Girls: Girls’ real lives are based on lies. Their parents are not their real parents — they are secret princesses. There’s a promise of transmutation.

Some wish fulfilment fantasies in genre fiction read largely by girls is historically dismissed as banal, silly, crazy. The wish fulfilment of dark paranormal romance is one example. Girls wish for a handsome hero saviour but also wish to put aside the problems they face in everyday life — responsibility, body dissatisfaction and also the feeling of being unsafe, which girls must deal with as they enter the dating world. 

WISH FULFILMENT IN STORIES FOR ADULTS

In adult fiction, the wish fulfilment aspect of story enjoyment is no less hidden — it may simply be invisible.
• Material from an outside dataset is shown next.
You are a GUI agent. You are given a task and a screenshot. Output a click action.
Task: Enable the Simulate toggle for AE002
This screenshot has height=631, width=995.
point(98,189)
There are many literary stories about a middle aged man who falls in love with a much younger, beautiful woman. Or a troubled girl comes under the wing of a much older man and he helps her out. When there’s an element of regret in the story, this, too, is a form of wish fulfilment. A story which succumbs to this sort of wish fulfilment is Million Dollar Baby. Another is The Homesman. A story which could have succumbed to this kind of regret but manages to rise above is the film Wildlike, with the screenplay written by Frank Hall Green, whose work you may know from Foxcatcher, Precious, 127 Hours and Mud.

Apocalyptic fiction such as The Walking Dead or The Road explores the wish of a man to save himself and his own tribe using his most macho attributes and weaponry, outside the bounds of the safer, more banal real world in which he lives.

The entire genre of Westerns were about a male wish fulfilment to expand the American empire, travelling from small town to small town as a travelling angel character.

This piece about Game of Thrones and similar stories talks about the damaging wish fulfilment of wanting to rise above another group of people and come up roses with no ill-consequence for yourself.

Games such as Grand Theft Auto, surprisingly, aren’t really about enjoyment. They’re about “The Ideal Self At Play” — a.ka. self-actualisation.

“It’s the very reason that people play online RPGs,” Bartle said. “In this world we are subject to all kinds of pressures to behave in a certain way and think a certain way and interact a certain way. In video games, those pressures aren’t there.” In video games, we are free to be who we really are—or at least find out who we really are if we don’t already know.